◆ 提取的数据:
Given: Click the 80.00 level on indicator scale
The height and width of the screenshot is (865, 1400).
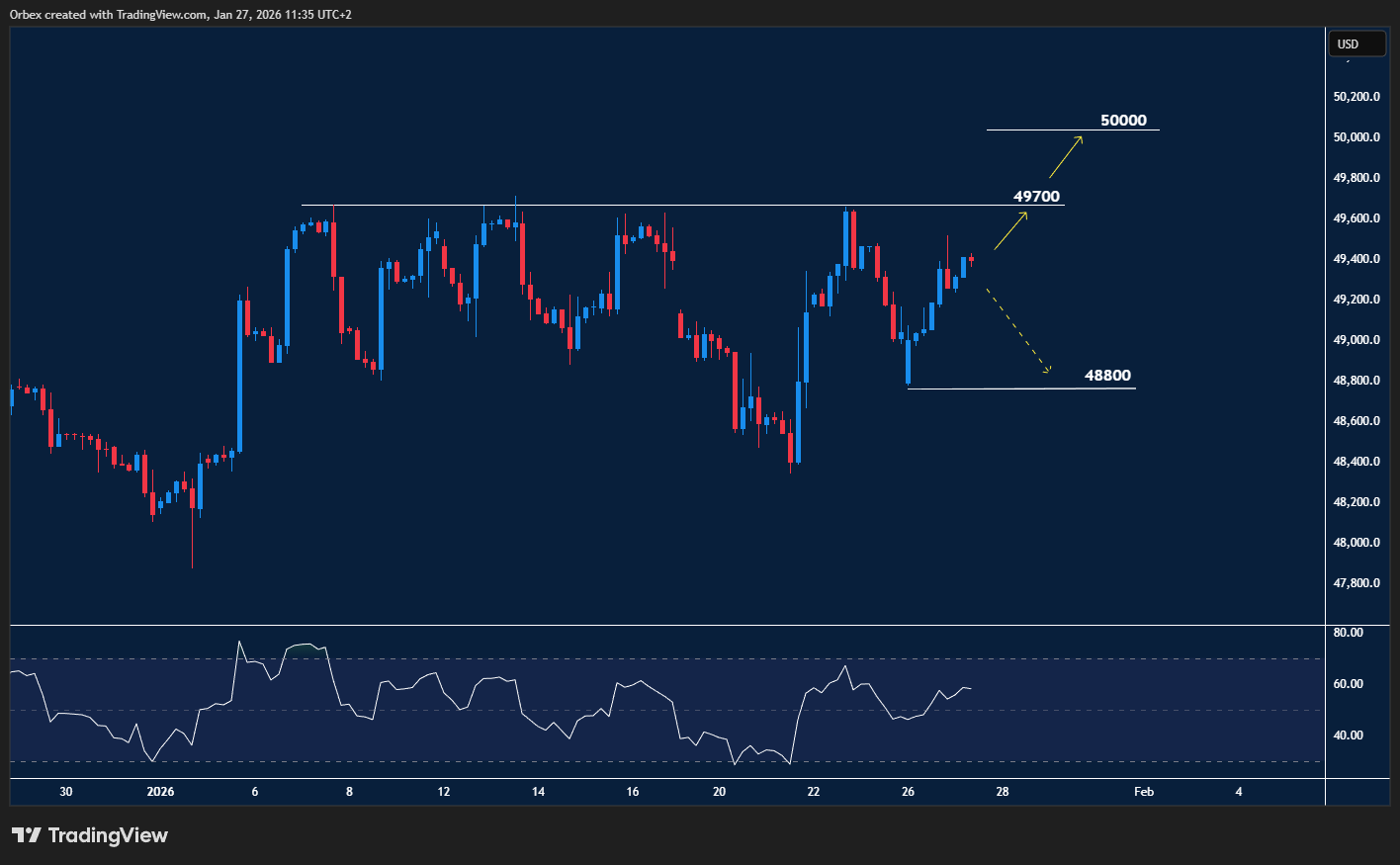Looking at the screenshot, I should pyautogui.click(x=1348, y=633).
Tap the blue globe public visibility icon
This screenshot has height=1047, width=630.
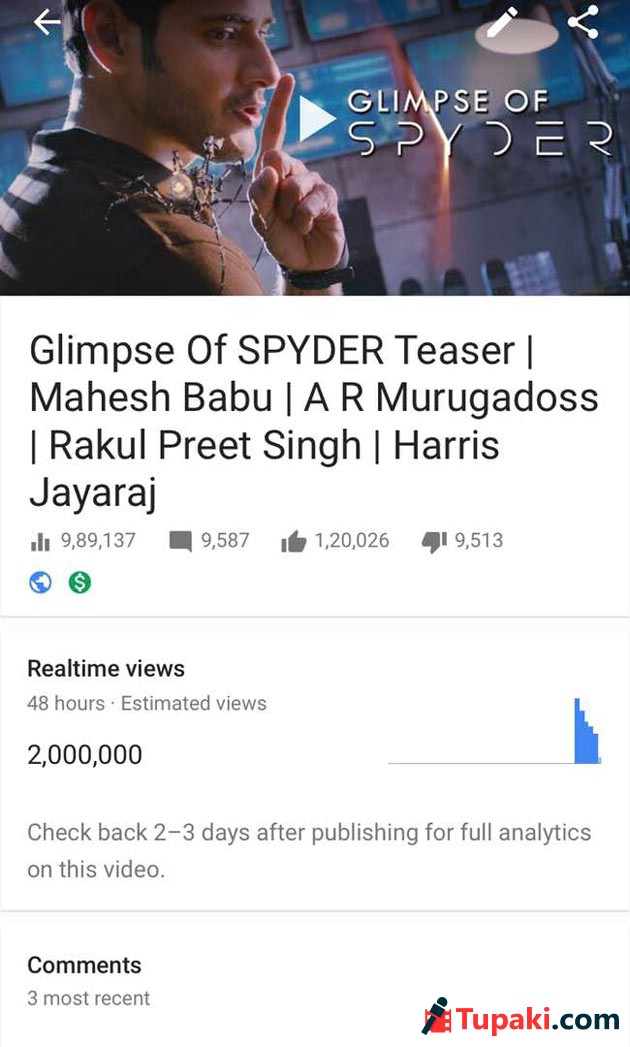[x=40, y=582]
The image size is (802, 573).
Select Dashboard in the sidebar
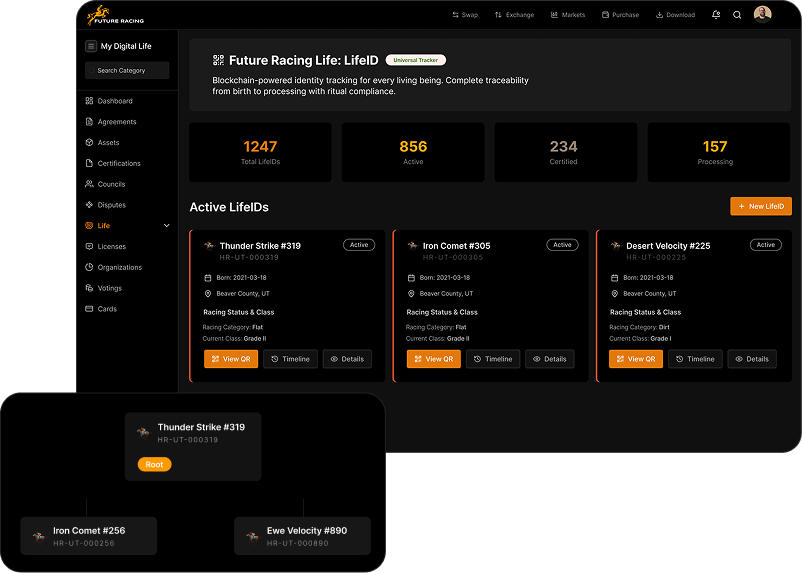click(x=114, y=101)
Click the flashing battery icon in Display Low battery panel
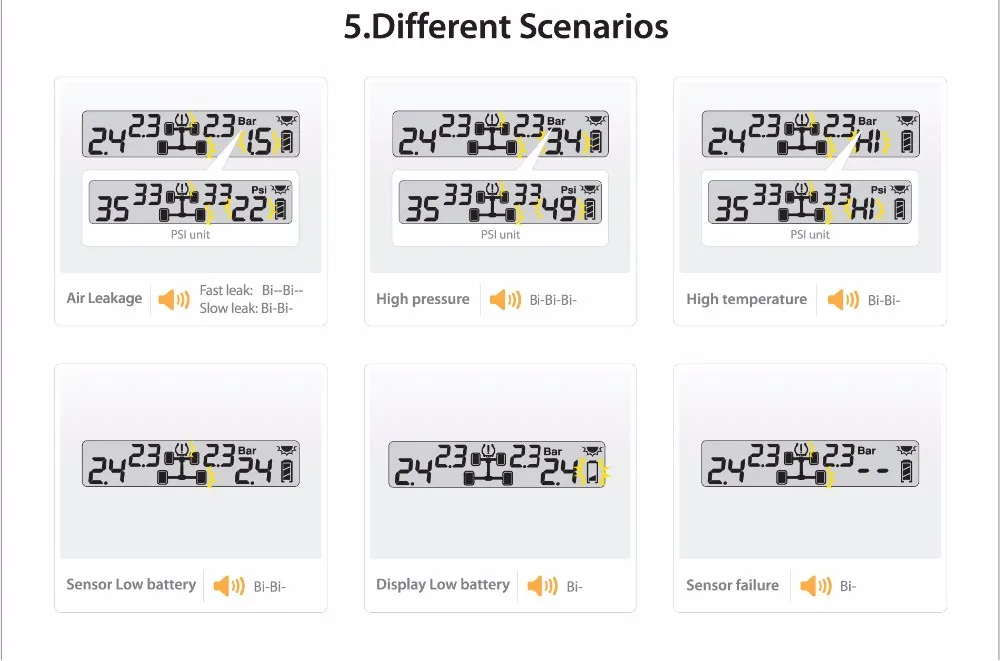The image size is (1000, 661). pyautogui.click(x=592, y=472)
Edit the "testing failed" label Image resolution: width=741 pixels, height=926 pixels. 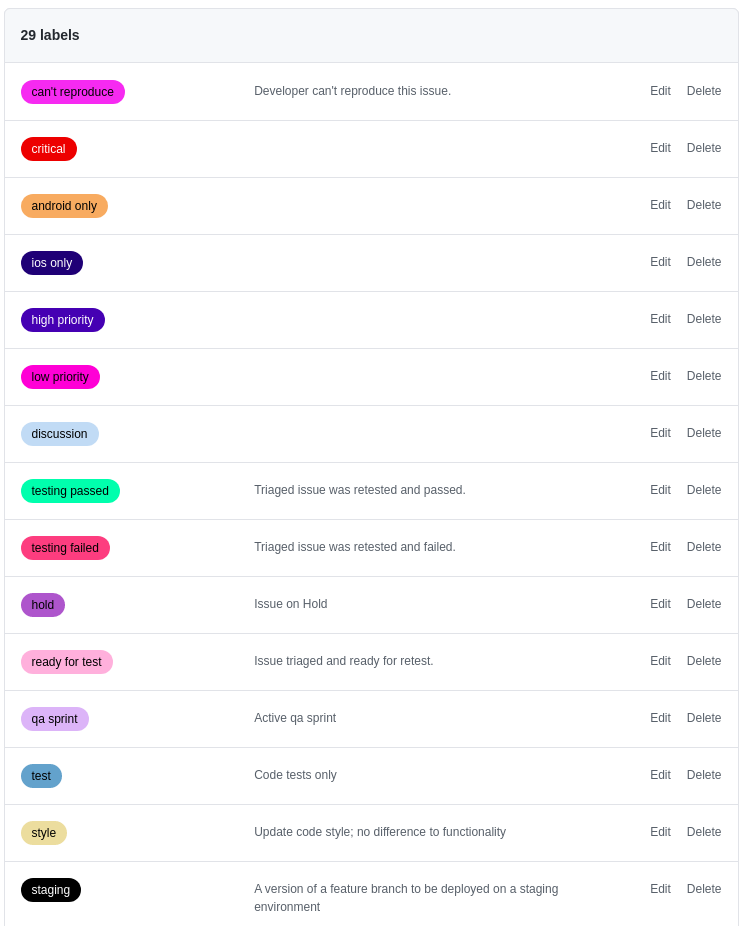pos(660,547)
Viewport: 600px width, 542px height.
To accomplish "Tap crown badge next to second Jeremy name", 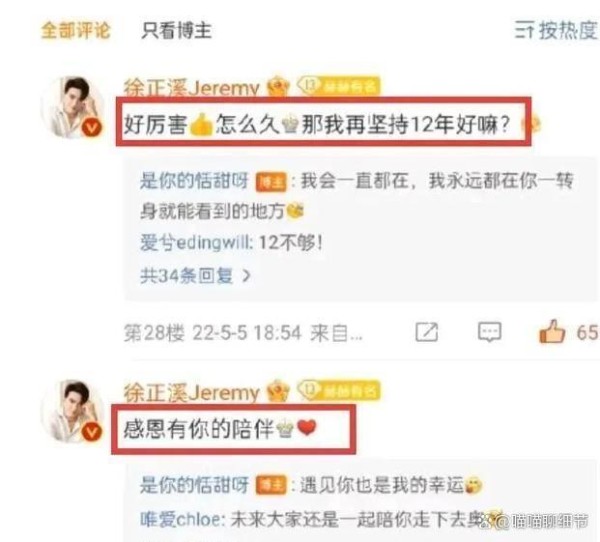I will (279, 391).
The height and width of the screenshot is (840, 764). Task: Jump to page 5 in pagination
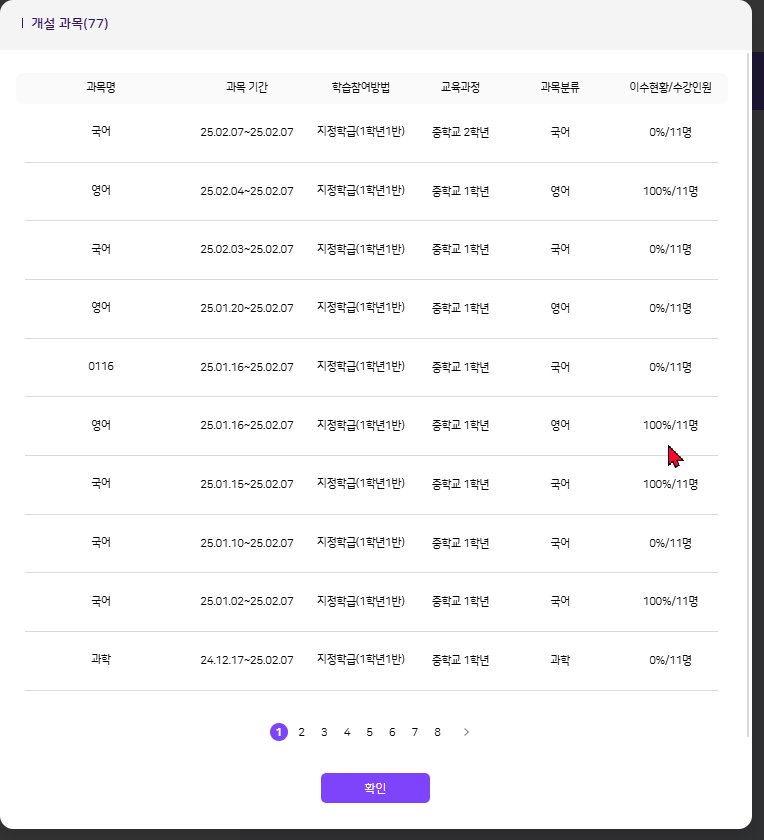[369, 732]
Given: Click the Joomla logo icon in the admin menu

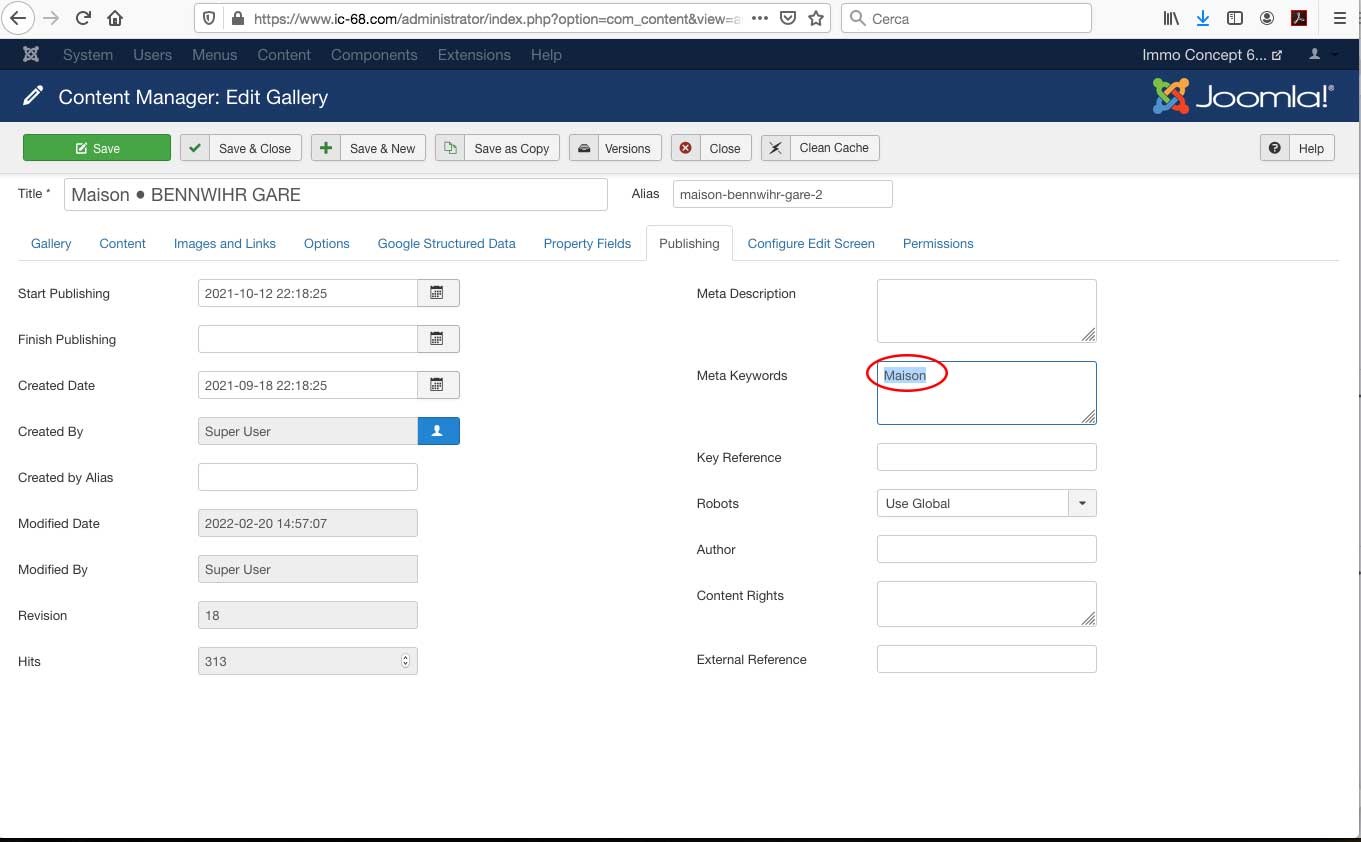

◆ 待办任务:
请从记录的开头起，原样照抄各行，抄到含有“Looking at the”的那一行为止，该行也要抄上。答案中不要放入图片。

◆ 任务答复:
Given: Click the 80.00 level on indicator scale
The height and width of the screenshot is (865, 1400).
Looking at the screenshot, I should pyautogui.click(x=1348, y=633).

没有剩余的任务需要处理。